In light of the above, the considered Cenozoic interval comprises Paleogene-Quaternary deposits that can be split into the following three main complexes: Paleocene–Eocene, Eocene–Oligocene, and Miocene-Quaternary. According to Skaryatin et al. (2020, 2021), the upper complex can be further divided into the Lower-Middle Miocene, Middle-Upper Miocene, and Pliocene–Quaternary subcomplexes separated by the Intra-Miocene (InMio) and Middle-Neogene Unit (mNU) boundaries.

The prograding wedge reaches a maximum thickness of 3–3.5 km within the study area.

Material and methods

The work was completed in two stages (Fig. 2). The first stage involved regional-scale modeling. The evolution of sedimentary basins underlying the Laptev, East Siberian, and Chukchi Seas was reconstructed using numerical basin modeling on the structural framework at a scale of 1:5,000,000 produced by VSEGEI in 2014. The structural model comprises the following five surfaces: the base of the sedimentary cover, the pre-Aptian unconformity, the base of the Cenozoic, the near-Top Oligocene unconformity, and the base of Quaternary deposits.

Fig. 2
figure 2

Stratigraphic extent of regional and detailed basin and petroleum system models

The tectonic model developed by Equinor geoscientists in 2018 provided a basis for basin analysis. It spans from the Triassic to Paleogene inclusive and honors plate tectonic reconstructions based on the concept of the successive three-stage opening of the Arctic: the Canadian Basin, Podvodnikov Basin, and Eurasian Basin. These tectonic events were taking place as the Anyui Ocean was gradually closing (Somme et al. 2018).

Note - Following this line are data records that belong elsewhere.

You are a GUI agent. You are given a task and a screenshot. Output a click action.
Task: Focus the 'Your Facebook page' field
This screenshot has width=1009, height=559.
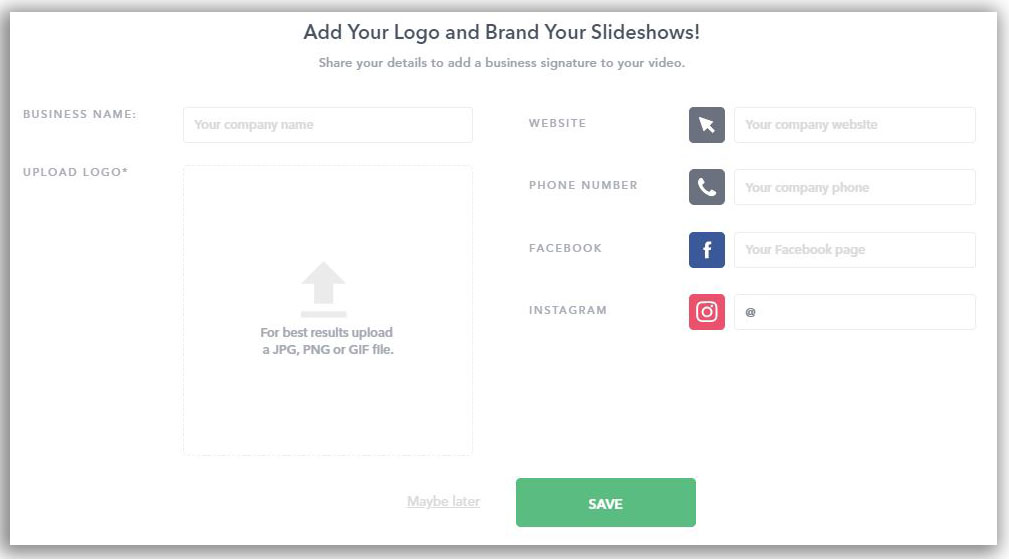(x=854, y=250)
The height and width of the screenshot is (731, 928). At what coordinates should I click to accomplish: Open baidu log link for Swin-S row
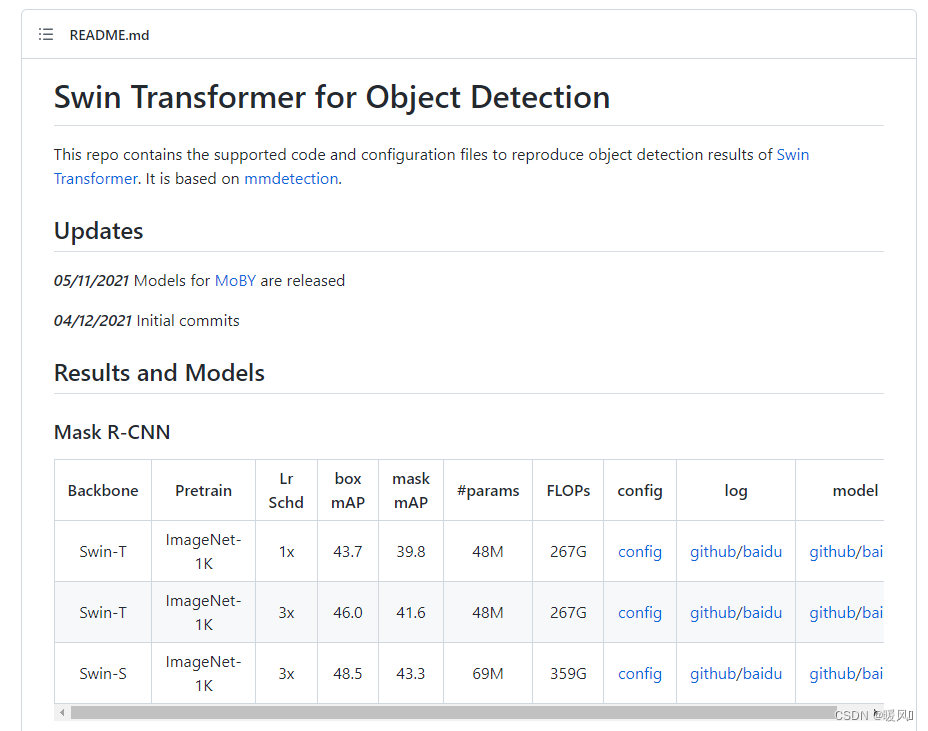[762, 674]
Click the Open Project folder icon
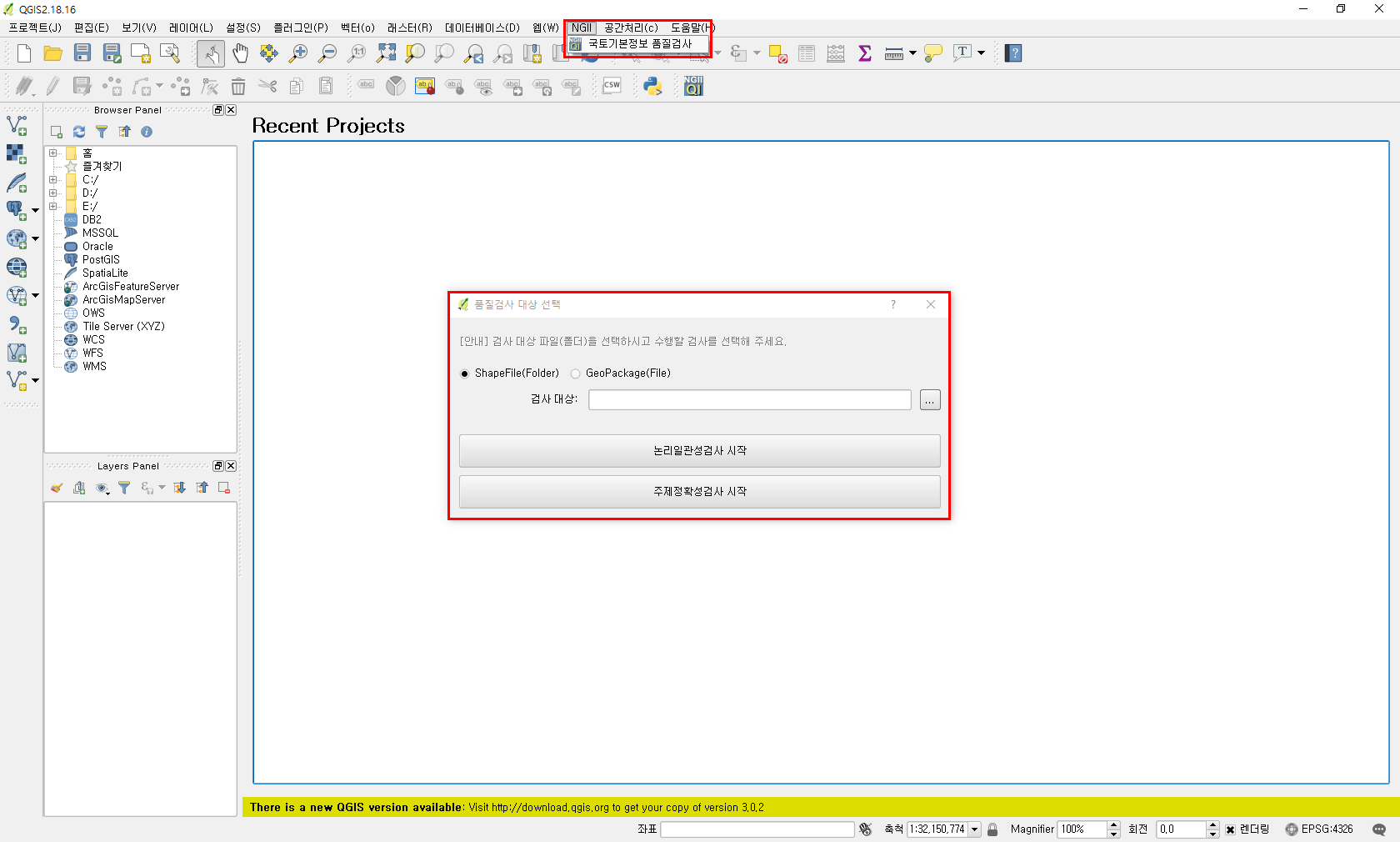 (x=53, y=54)
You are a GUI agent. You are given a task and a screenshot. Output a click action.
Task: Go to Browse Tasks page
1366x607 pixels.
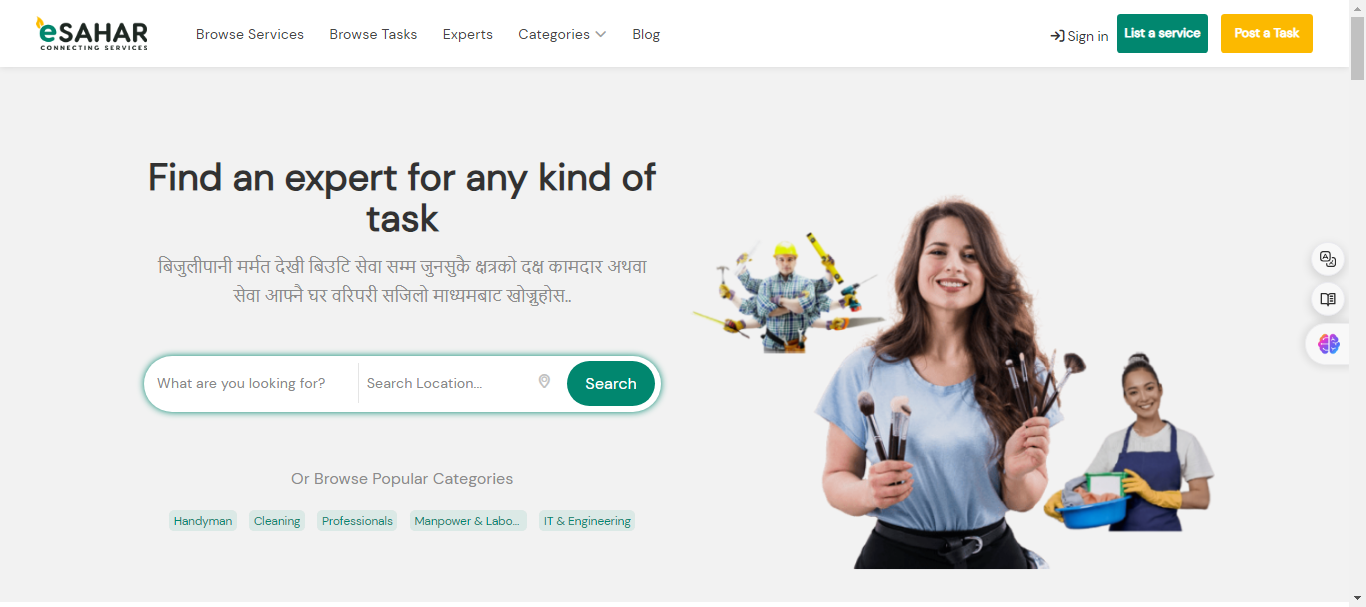[x=373, y=34]
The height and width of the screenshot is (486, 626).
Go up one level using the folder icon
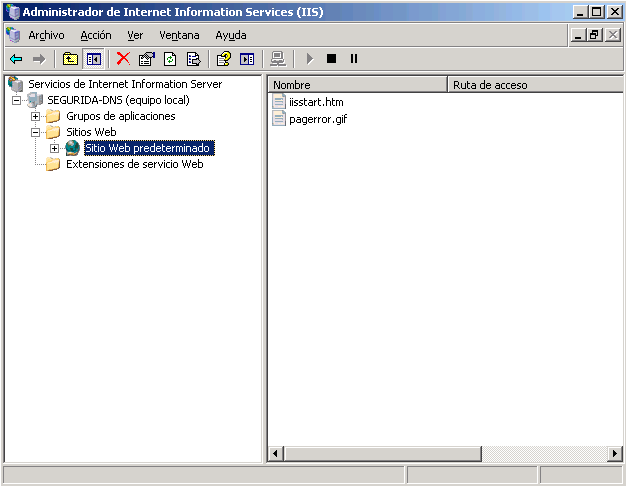(70, 59)
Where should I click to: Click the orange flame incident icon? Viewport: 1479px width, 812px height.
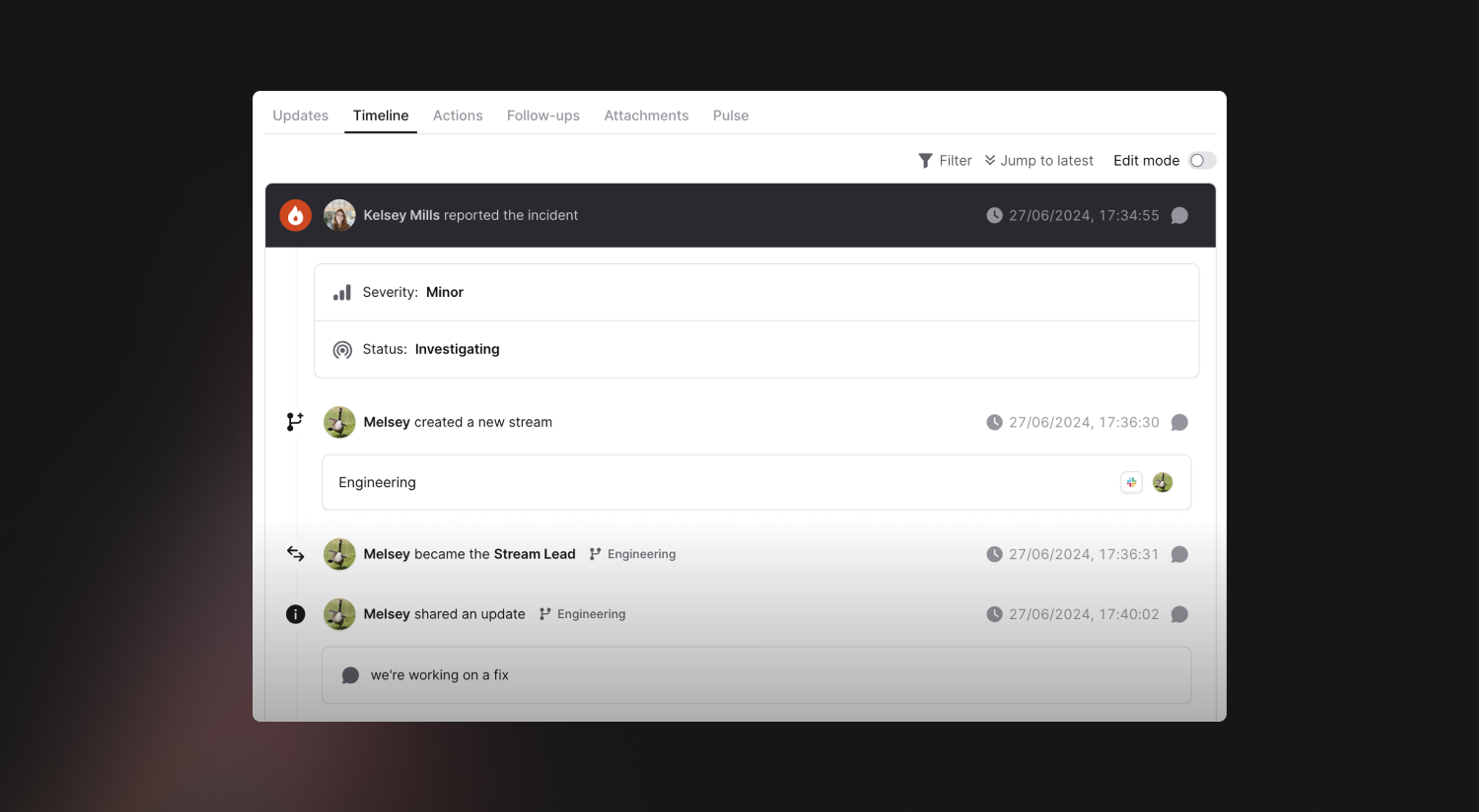click(295, 215)
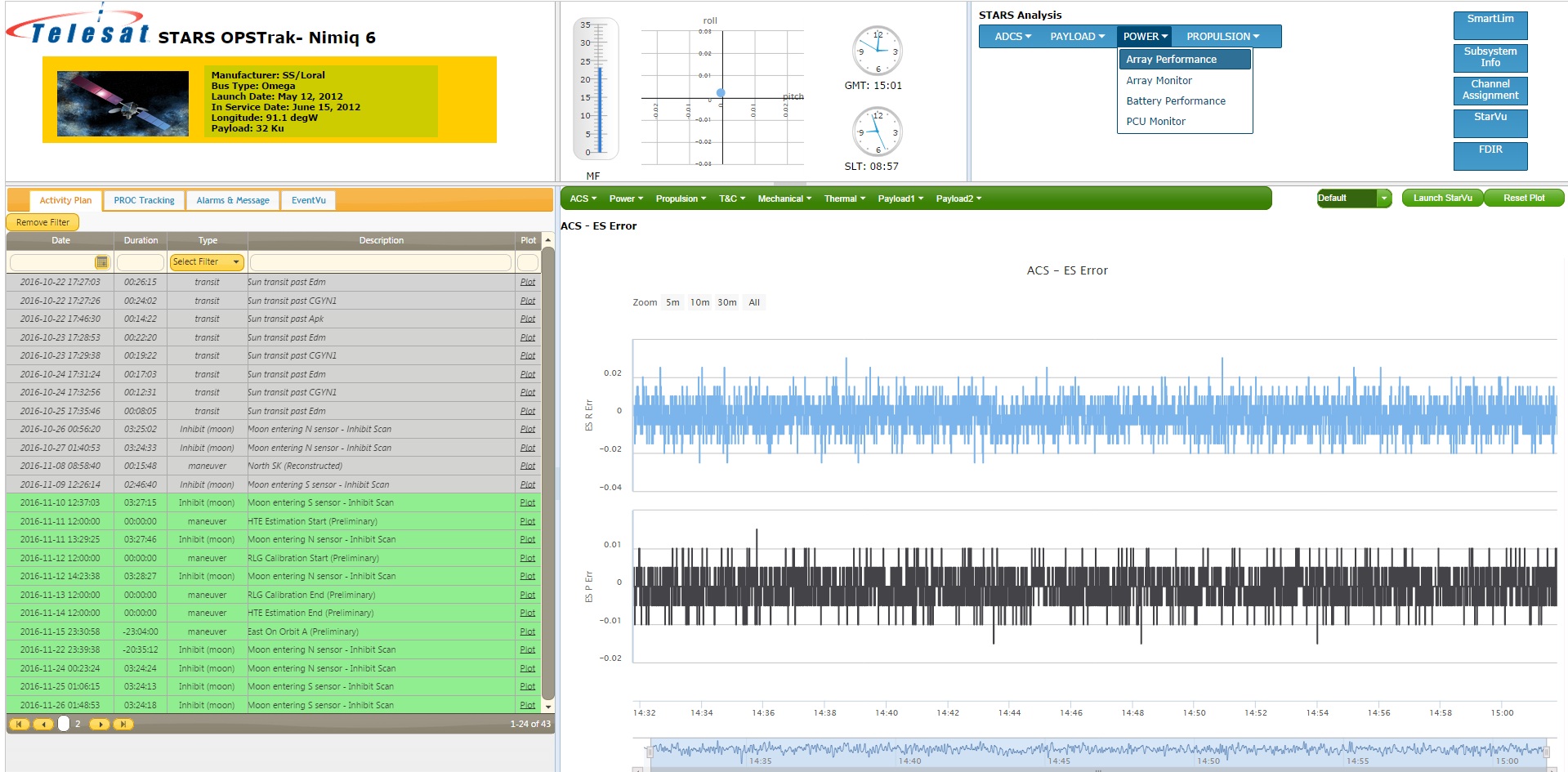The height and width of the screenshot is (772, 1568).
Task: Open Plot link for North SK maneuver
Action: (528, 466)
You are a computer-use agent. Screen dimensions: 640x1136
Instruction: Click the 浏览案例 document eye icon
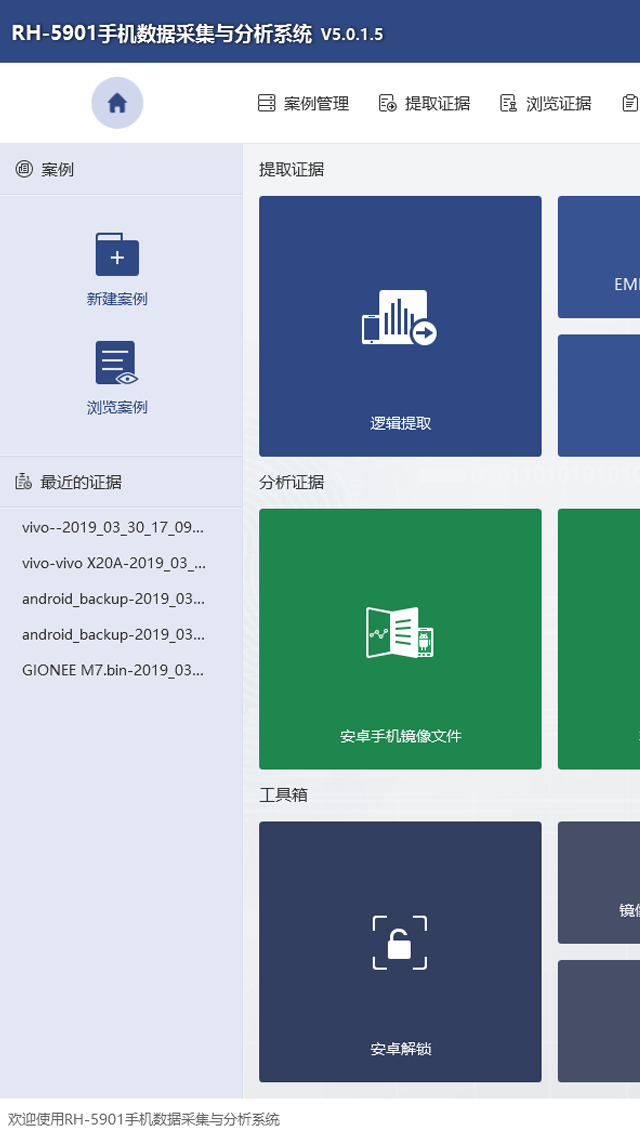117,363
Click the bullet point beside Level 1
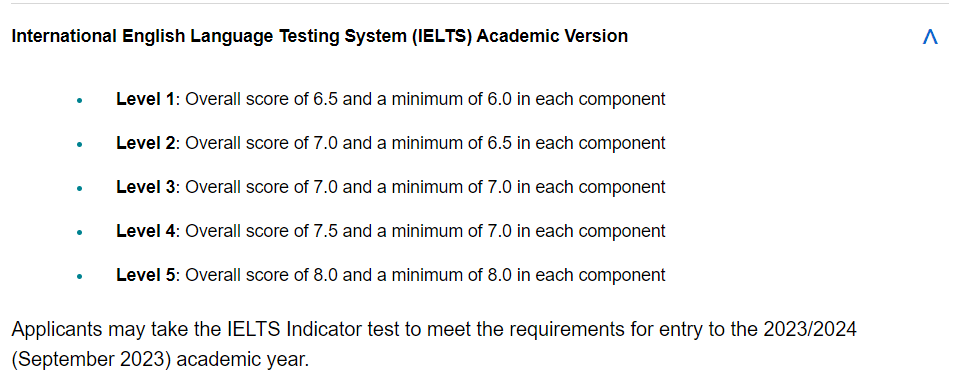Image resolution: width=953 pixels, height=392 pixels. (x=80, y=100)
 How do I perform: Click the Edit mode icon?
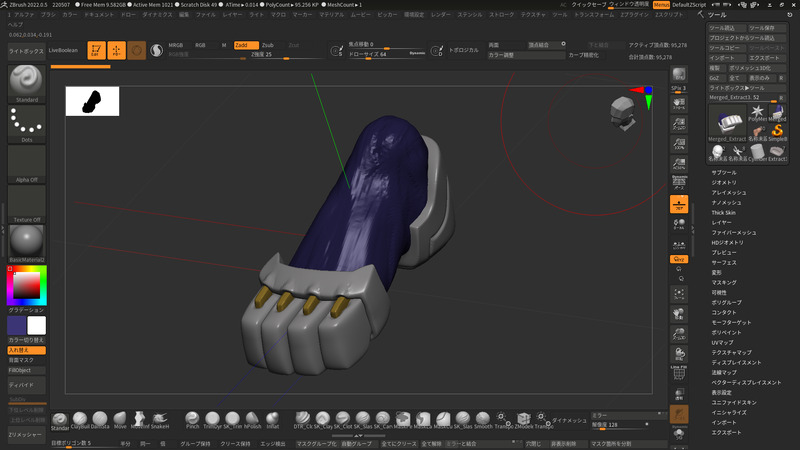point(96,49)
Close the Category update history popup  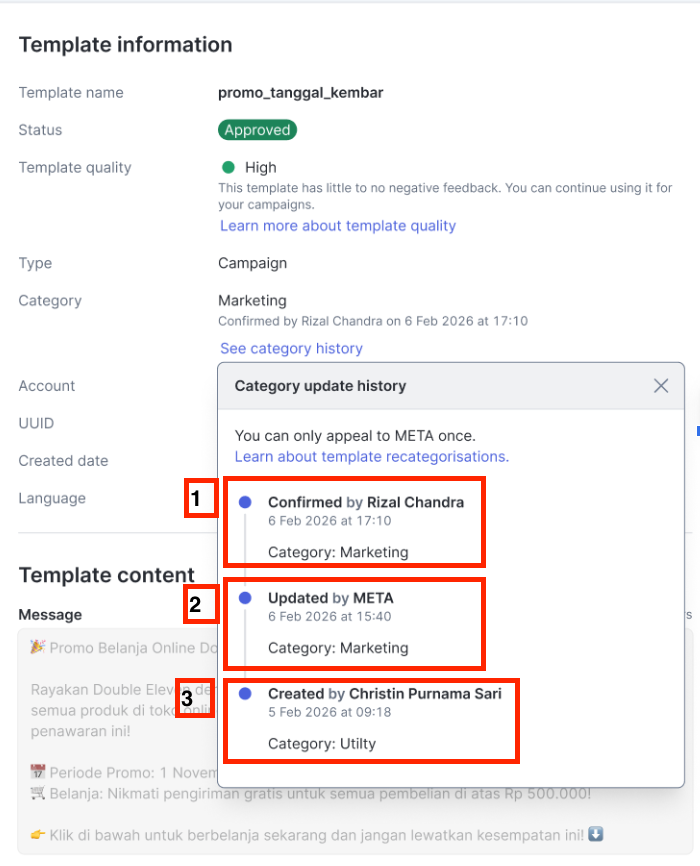tap(661, 386)
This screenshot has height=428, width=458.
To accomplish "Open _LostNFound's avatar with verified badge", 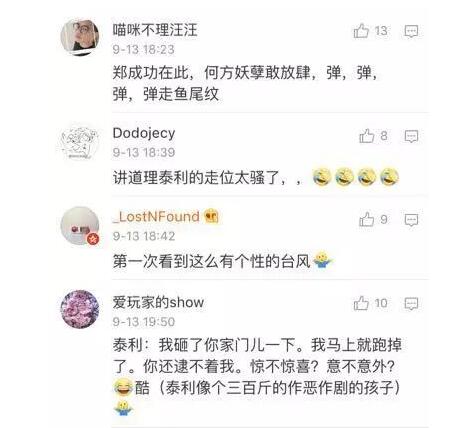I will point(80,226).
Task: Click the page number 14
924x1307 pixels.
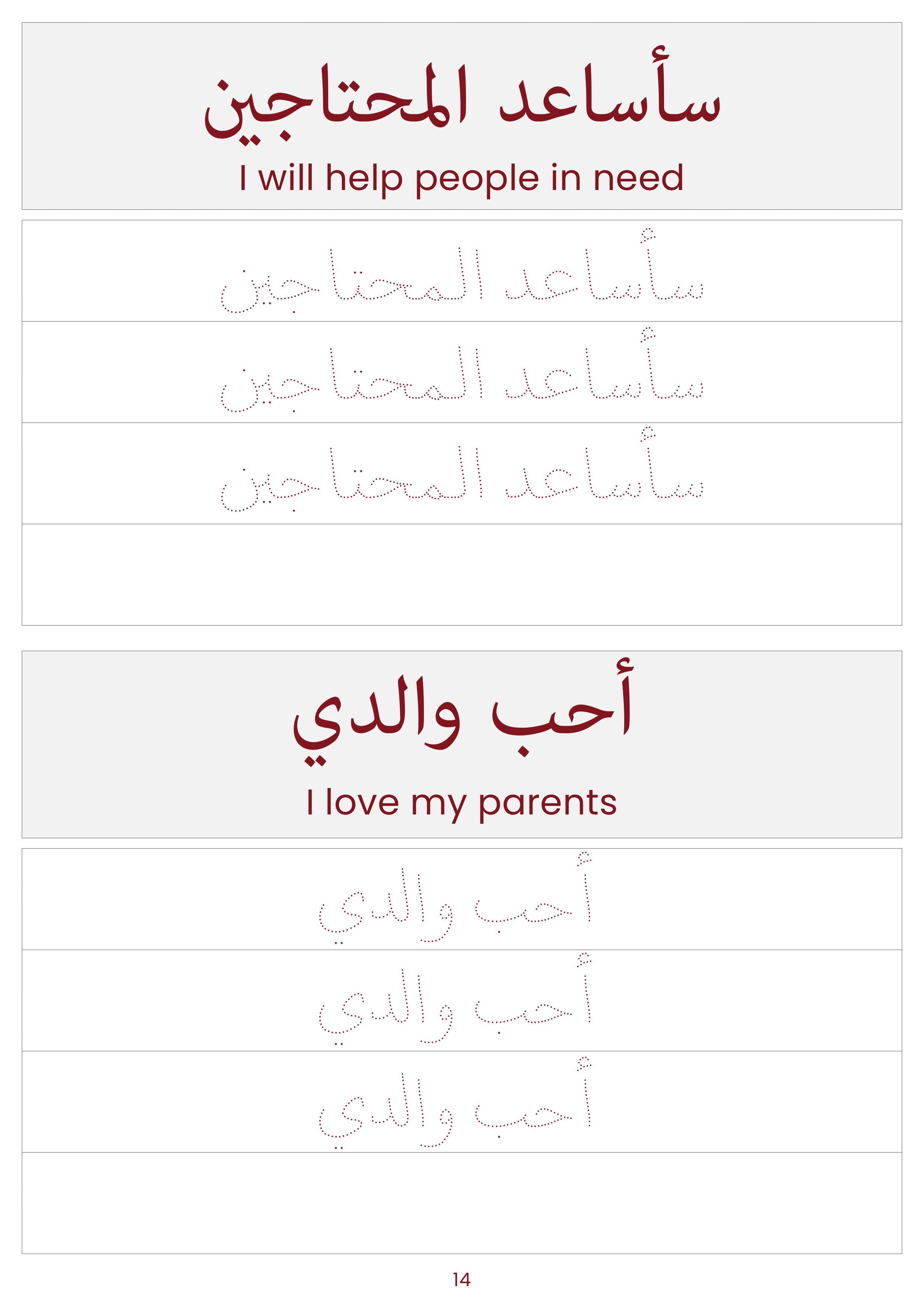Action: coord(461,1280)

In the absence of drilling data from the Eastern Arctic offshore areas, predictions about the material composition of deposits making up the sedimentary cover rest solely on paleogeographic reconstructions and are largely hypothetical. No lithofacies maps were conducted due to regional-scale modeling, and identical lithology was assigned to sedimentary complexes in the model. The lithology represented a mixture made from equal amounts of clay and sandstone. The mentioned considerable uncertainty about the material composition of deposits also makes it impossible to map essential elements of petroleum systems. Still, the analysis of paleogeographic conditions under which the deposits were accumulated enables us to infer their presence throughout all major complexes of the sedimentary cover. Given these considerations, hypothetical petroleum systems were incorporated in the model at the base of each complex. Two versions of computations were performed, with different kerogen types of source rocks corresponding to marine and terrestrial organic matter.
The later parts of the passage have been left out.